# Exercise description
Every line holding the word "computer" should be copied from the material.

# Provided records
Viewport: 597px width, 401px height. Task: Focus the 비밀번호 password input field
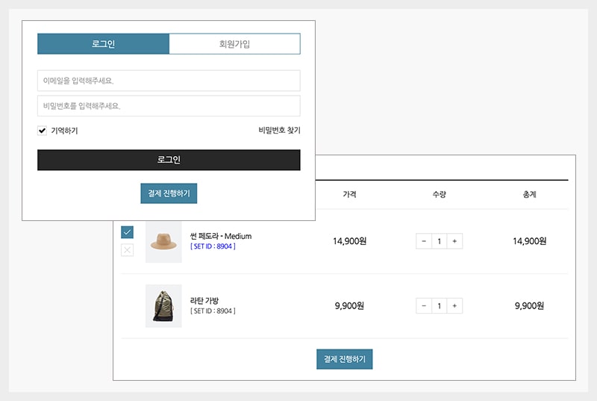pos(169,106)
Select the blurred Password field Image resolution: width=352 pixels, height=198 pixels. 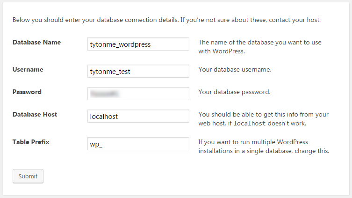click(138, 93)
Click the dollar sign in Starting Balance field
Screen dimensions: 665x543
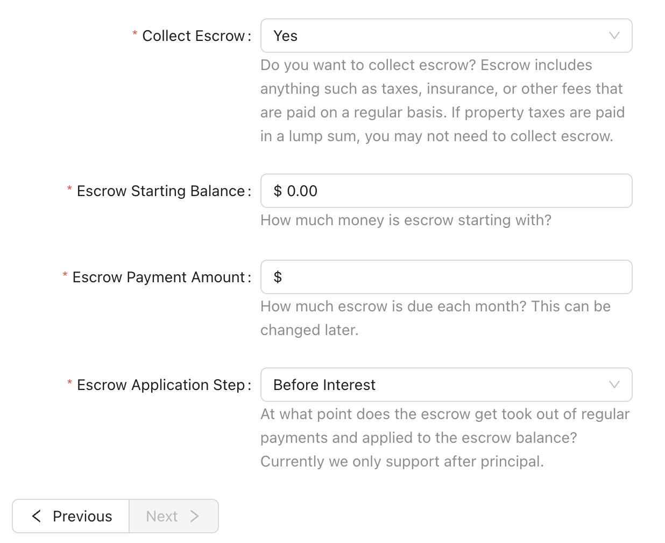pyautogui.click(x=278, y=191)
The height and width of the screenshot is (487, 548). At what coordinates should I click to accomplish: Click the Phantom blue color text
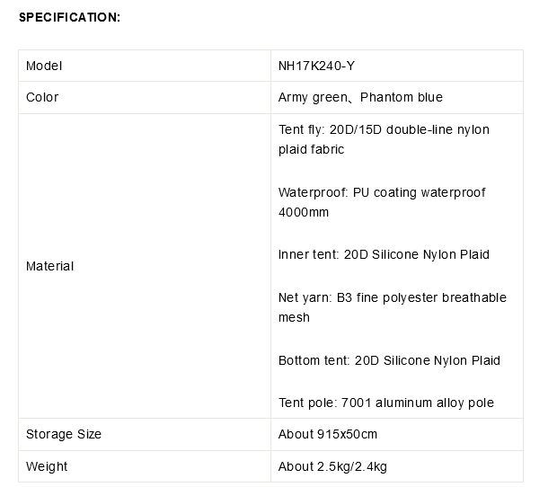coord(401,97)
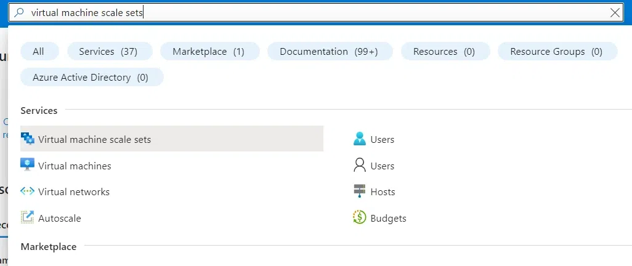Show Documentation (99+) results
The height and width of the screenshot is (266, 632).
tap(329, 52)
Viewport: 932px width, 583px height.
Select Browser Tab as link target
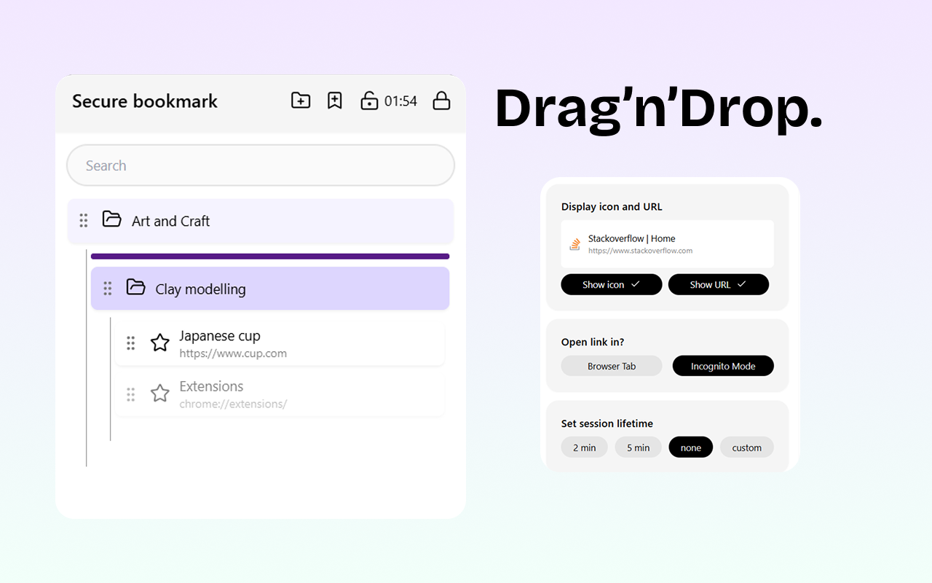click(611, 366)
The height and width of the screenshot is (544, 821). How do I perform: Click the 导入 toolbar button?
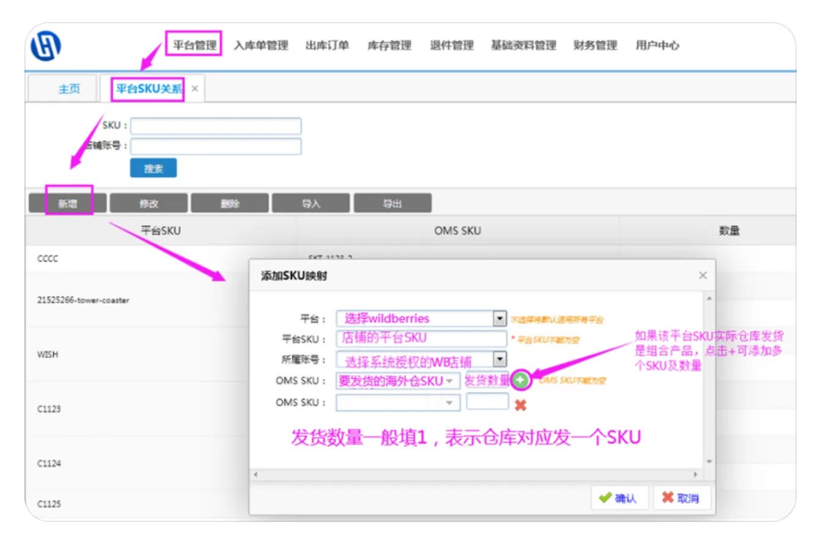click(x=311, y=204)
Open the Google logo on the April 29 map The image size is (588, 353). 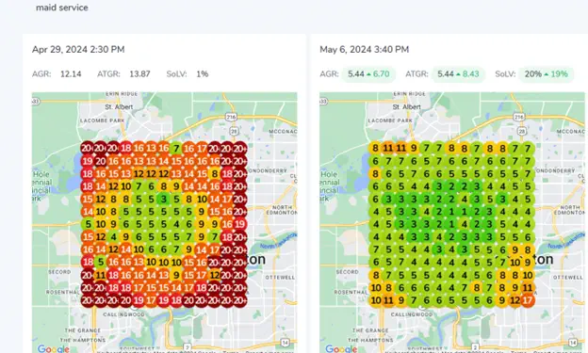tap(53, 349)
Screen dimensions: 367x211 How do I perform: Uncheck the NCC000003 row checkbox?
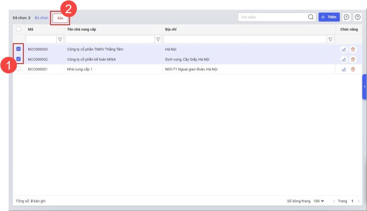coord(18,49)
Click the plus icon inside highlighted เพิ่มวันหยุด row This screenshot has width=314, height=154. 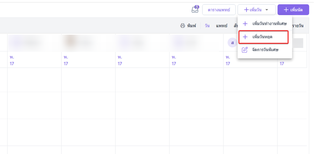pyautogui.click(x=245, y=37)
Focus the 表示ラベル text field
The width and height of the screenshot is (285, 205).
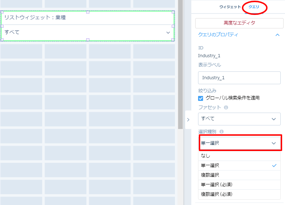pyautogui.click(x=239, y=77)
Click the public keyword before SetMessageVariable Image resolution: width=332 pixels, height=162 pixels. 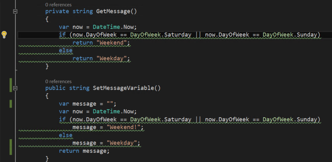[55, 88]
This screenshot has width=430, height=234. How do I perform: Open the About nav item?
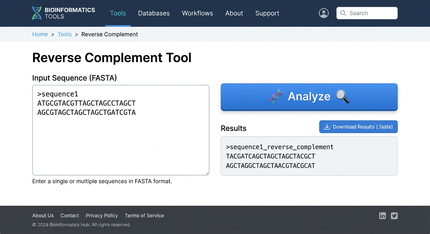click(x=234, y=13)
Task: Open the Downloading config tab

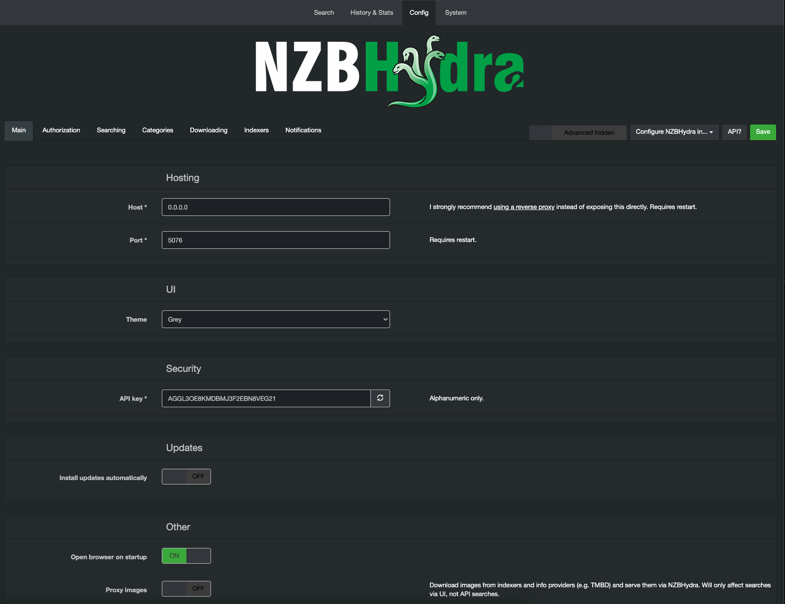Action: click(209, 130)
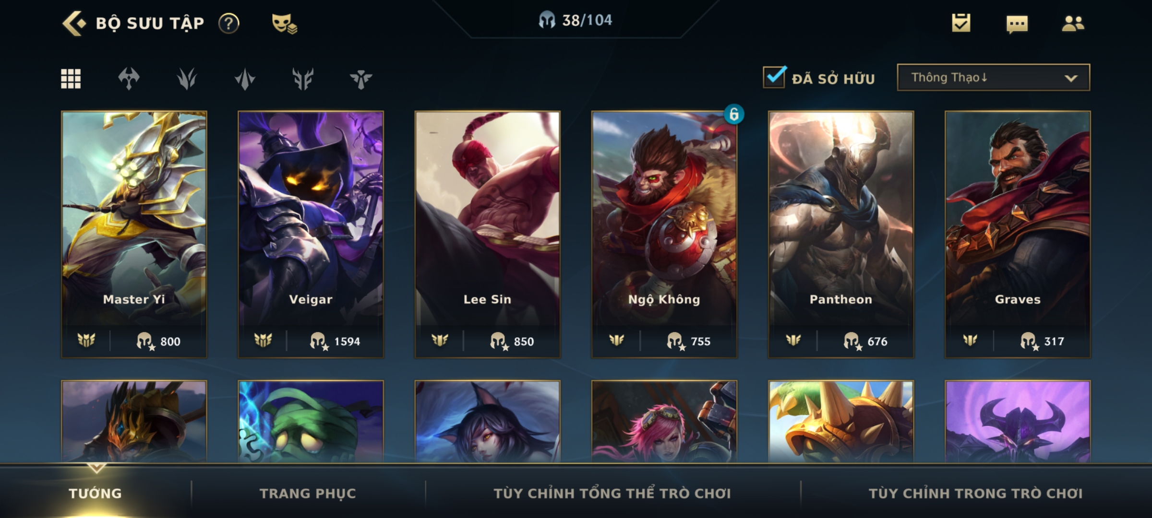This screenshot has height=518, width=1152.
Task: Go back using the arrow beside Bộ Sưu Tập
Action: tap(74, 23)
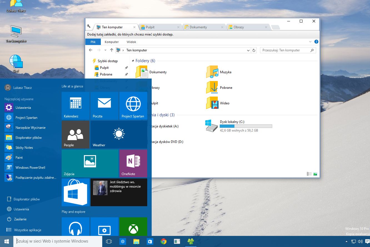The width and height of the screenshot is (370, 247).
Task: Open the Store tile with shopping bag
Action: 76,192

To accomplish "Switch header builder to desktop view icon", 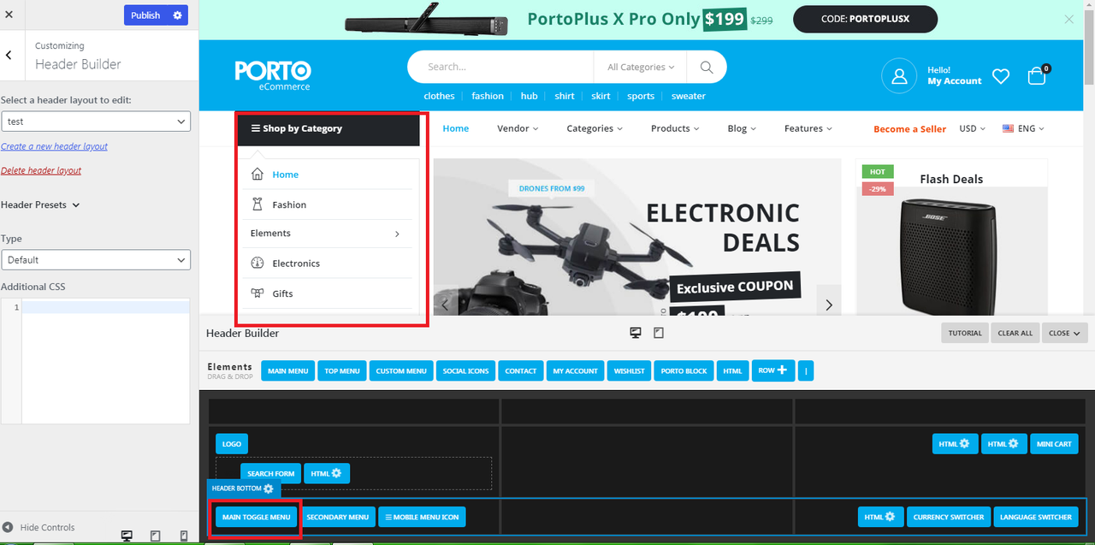I will tap(636, 333).
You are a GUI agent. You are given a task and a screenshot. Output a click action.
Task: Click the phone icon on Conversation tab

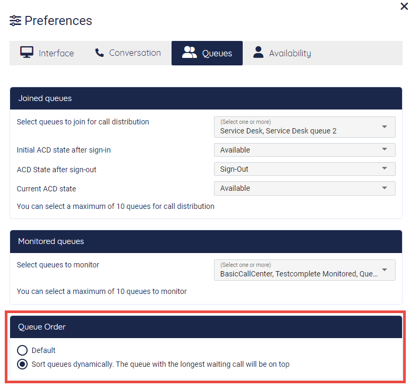(99, 53)
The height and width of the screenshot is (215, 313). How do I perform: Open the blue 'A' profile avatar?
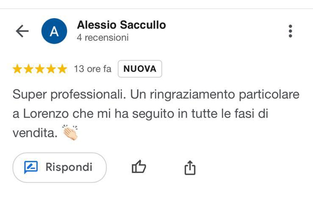click(x=53, y=31)
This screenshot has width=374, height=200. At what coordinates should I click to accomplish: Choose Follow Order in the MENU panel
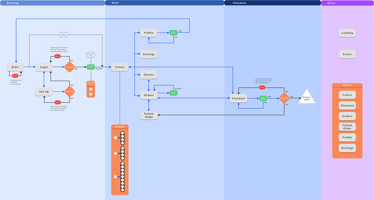tap(347, 127)
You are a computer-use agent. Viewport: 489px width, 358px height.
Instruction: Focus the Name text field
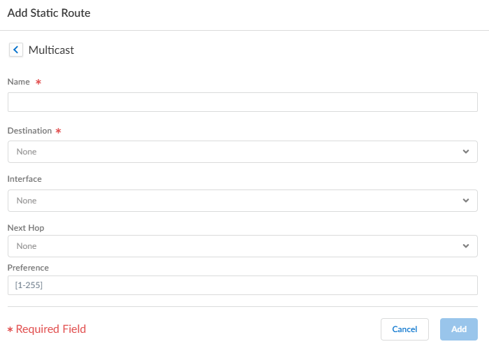(242, 102)
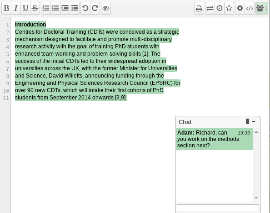Save revision with the star icon

tap(229, 8)
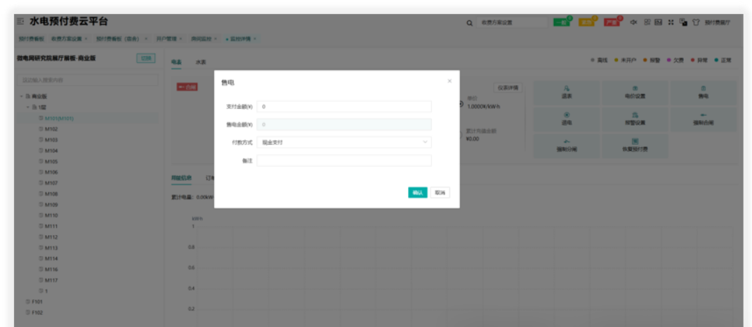Click the search magnifier icon in header

470,22
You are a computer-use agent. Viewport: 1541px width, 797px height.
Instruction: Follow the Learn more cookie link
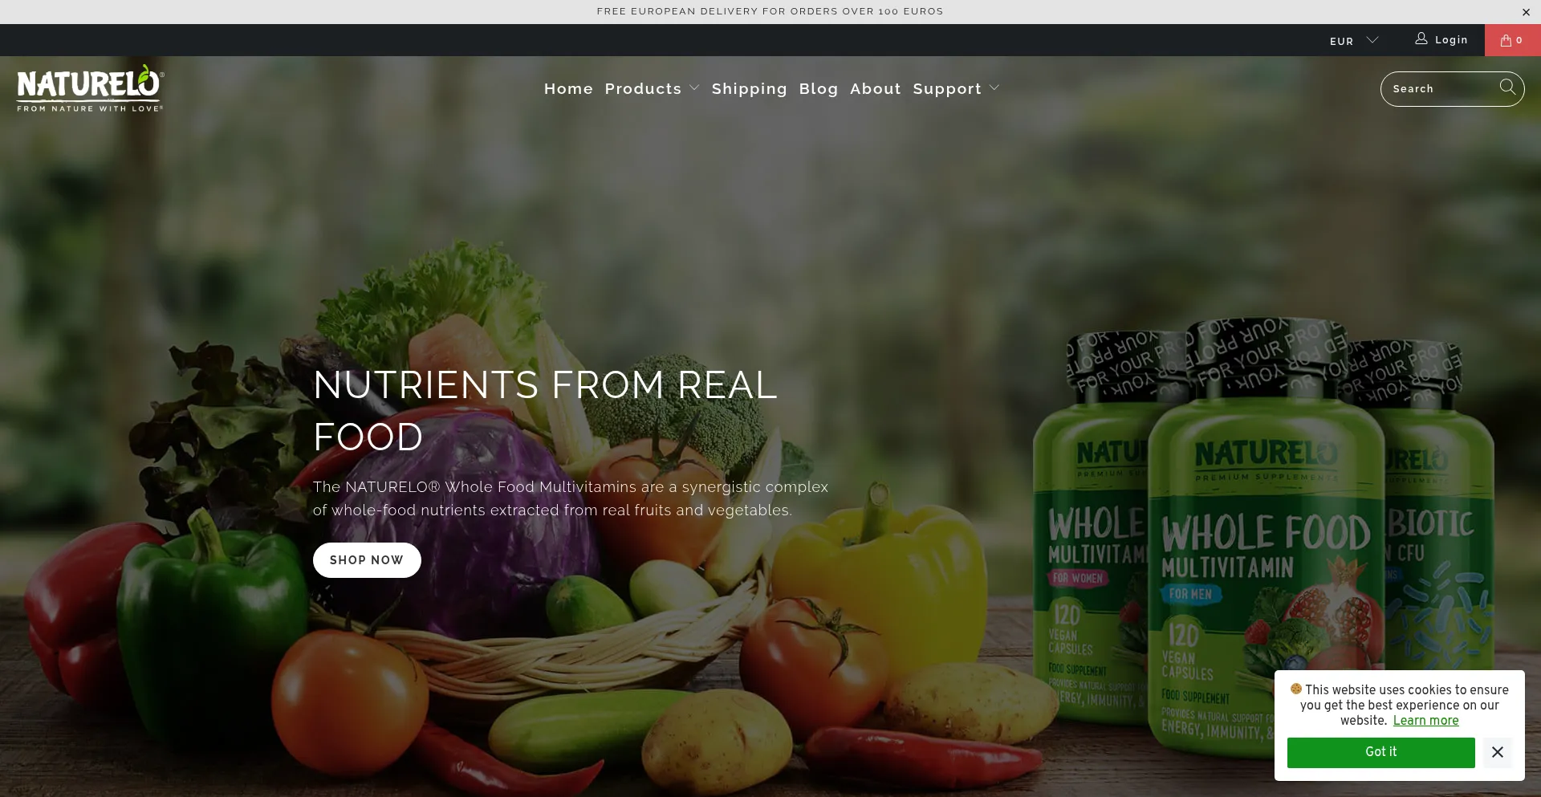tap(1425, 721)
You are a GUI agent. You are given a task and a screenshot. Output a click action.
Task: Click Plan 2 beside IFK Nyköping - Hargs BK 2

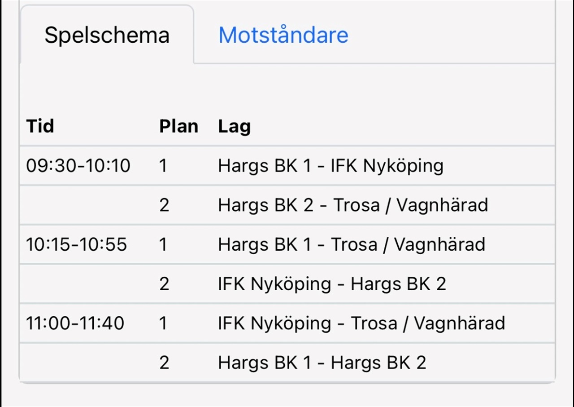pyautogui.click(x=164, y=284)
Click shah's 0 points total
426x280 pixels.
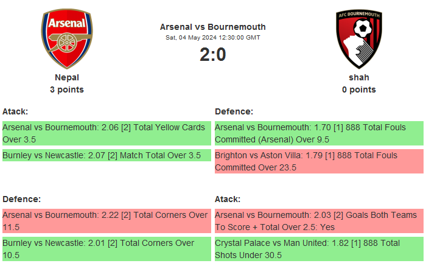coord(358,89)
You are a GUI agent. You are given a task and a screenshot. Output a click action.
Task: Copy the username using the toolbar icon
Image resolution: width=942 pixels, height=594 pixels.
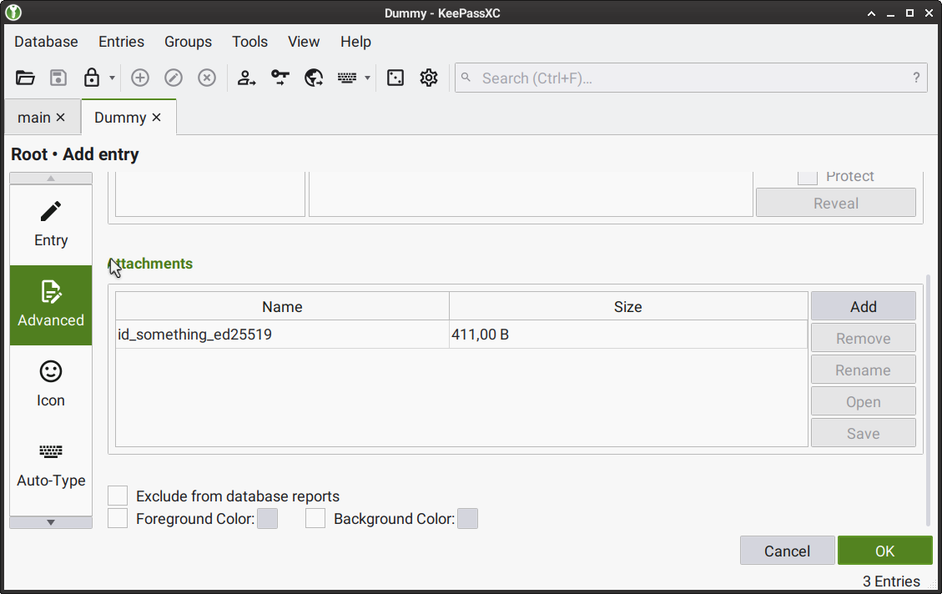247,78
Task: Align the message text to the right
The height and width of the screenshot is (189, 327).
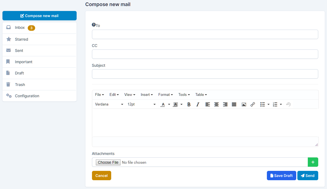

# Response to this exercise
You are a computer-use agent. Viewport: 489px width, 358px height.
You are a computer-use agent. Viewport: 1541px width, 797px height.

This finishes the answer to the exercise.